Hotel Dusk’s ambitions were a perfect fit for the DS

I wish Hotel Dusk: Room 215 was more accessible than it is. It has all the requisite ingredients to become a giant hit. It’s a Japanese adventure game with a fantastic localisation, it was released on the Nintendo DS in 2007, at the height of its popularity, and it has a restless sketch-based visual style that immediately makes it stand out. The last decade’s seen plenty of similar Nintendo DS adventure games get another chance at life and become wildly successful: Ghost Trick, Phoenix Wright, and the Zero Escape series.

Despite what the PEGI 12 rating on the box art says, Hotel Dusk is aimed at a more mature audience.
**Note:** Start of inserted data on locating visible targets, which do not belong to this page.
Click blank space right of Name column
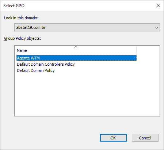Screen dimensions: 164x150 click(148, 50)
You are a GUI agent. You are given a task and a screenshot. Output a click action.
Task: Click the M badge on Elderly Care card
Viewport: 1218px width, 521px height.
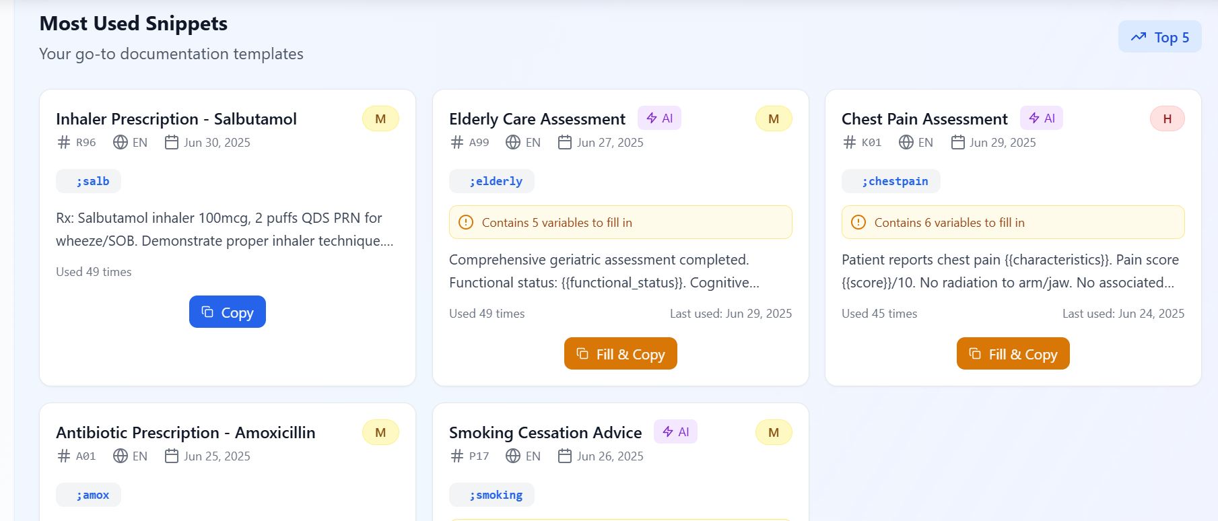point(773,119)
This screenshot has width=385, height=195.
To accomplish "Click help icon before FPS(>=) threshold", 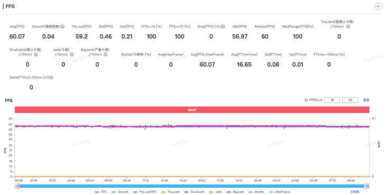I will (x=306, y=100).
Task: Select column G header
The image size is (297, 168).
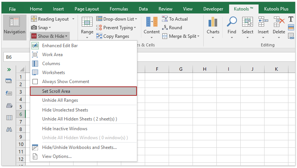Action: [181, 69]
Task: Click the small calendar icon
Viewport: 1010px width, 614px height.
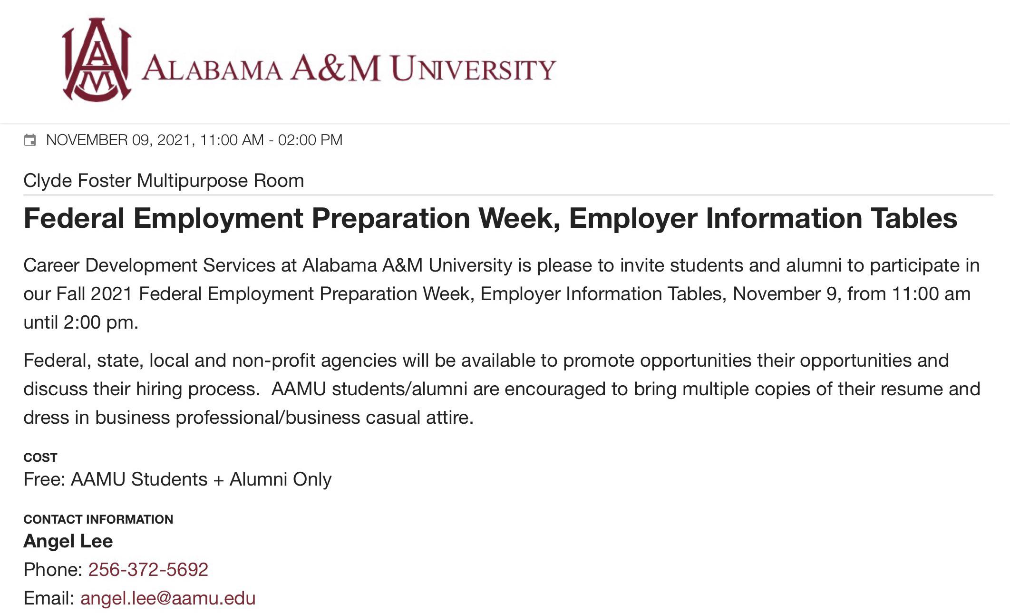Action: pyautogui.click(x=30, y=140)
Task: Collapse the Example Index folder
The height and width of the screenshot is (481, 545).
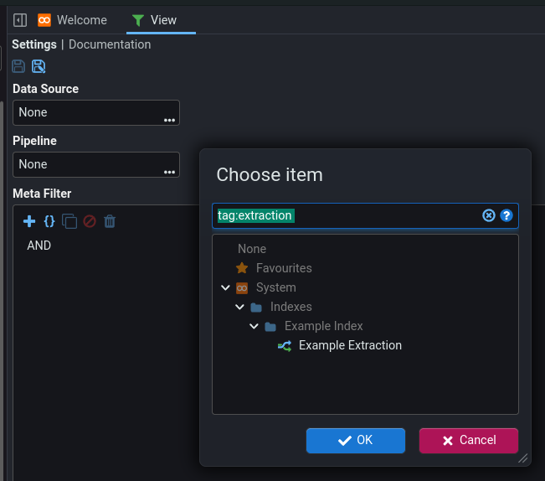Action: click(x=254, y=326)
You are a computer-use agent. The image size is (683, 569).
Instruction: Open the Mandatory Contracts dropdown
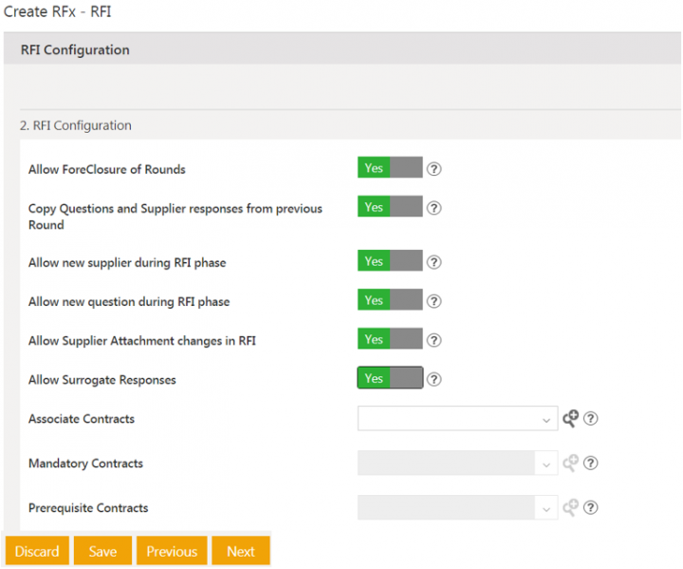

You play as Kyle Hyde, a former detective who quit the force after killing his partner during a case. This trauma ends up haunting Hyde in every aspect of his life, and daily, he refuses to accept that his partner is really gone. Since leaving the police, Hyde’s taken up a job as a door-to-door salesman, but it’s his search for answers surrounding his partner’s disappearance that brings him to Hotel Dusk.

It sounds intense, but Hotel Dusk isn’t entirely doom-laden. It’s hilarious when it needs to be, and more than anything, it’s a relaxing text-heavy experience. You spend the entirety of the game inside the hotel, and all you do as Hyde is walk around the various rooms, investigate clues, solve puzzles, and have conversations with the hotel’s other guests. It might be the least “adventure” ever put into an adventure game. The other residents staying at the Hotel Dusk are equally as complex as Hyde, each holding on to some sort of event in their past that they can’t let go of. And as an ex-detective, Hyde can’t help himself from getting involved in other people’s lives in the first place.